> [WHAT TO DO]:
[1] According to the Green Lantern review, who directed the movie?
[2] Translate this sentence from the Green Lantern review into Spanish: "His villains are simple-minded and aided by the color yellow."
[3] From the Green Lantern review, copy the stretch from "Special effects?  Check." through "pseudo-chic daddy issues.".

This is not the Green Lantern movie its fans have waited to see.  Positioned in what is deemed as the “safe zone” between the surprisingly stellar X-Men: First Class and the anticipated release of Captain America, the movie – directed by Martin Campbell (Casino Royal, The Mask of Zorro) should be able to hold its own on box office returns but it could have been and it should have been so much better than it currently is.  In what can only be described as a lite Michael Bay latte, Green Lantern suffers from being too familiar, too serious, and way too flat.

Special effects?  Check.

Actors?  Check.




Green Lantern, as a superhero, can be compared to Marvel’s Captain America as both are a product of 1940s American strong-jawed and equally strong-willed thought.  He’s a space-age hero; an intergalactic super cop but part of a larger army all sworn to protect their sector from the evil beings that crawl out of space and the final frontier.  His villains are simple-minded and aided by the color yellow.  Green Lantern, especially when Hal Jordan was introduced, was supposed to be a part of the burgeoning science fiction genre.  Unfortunately, this movie largely decides to jettison the simple fact of Americana and the series’ wider space opera aspects and presents its audience with a grounded hero, a pretty vapid heroine, and an under-developed villain all with pseudo-chic daddy issues.

> [INFORMATION SUPPLIED]:
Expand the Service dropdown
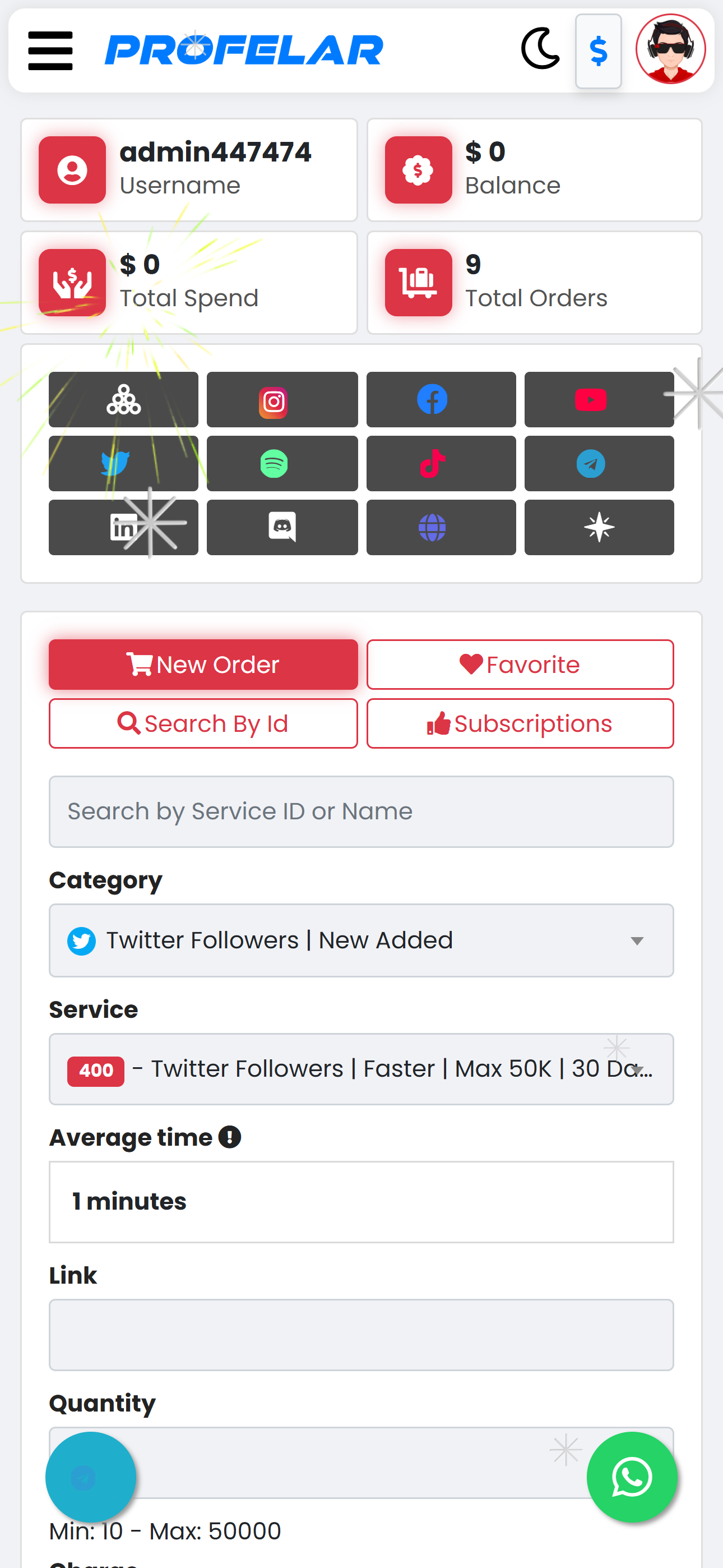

> [SOLUTIONS IN ORDER]:
[1] Martin Campbell

[2] Sus villanos son de mente simple y cuentan con la ayuda del color amarillo.

[3]
Special effects?  Check.

Actors?  Check.




Green Lantern, as a superhero, can be compared to Marvel’s Captain America as both are a product of 1940s American strong-jawed and equally strong-willed thought.  He’s a space-age hero; an intergalactic super cop but part of a larger army all sworn to protect their sector from the evil beings that crawl out of space and the final frontier.  His villains are simple-minded and aided by the color yellow.  Green Lantern, especially when Hal Jordan was introduced, was supposed to be a part of the burgeoning science fiction genre.  Unfortunately, this movie largely decides to jettison the simple fact of Americana and the series’ wider space opera aspects and presents its audience with a grounded hero, a pretty vapid heroine, and an under-developed villain all with pseudo-chic daddy issues.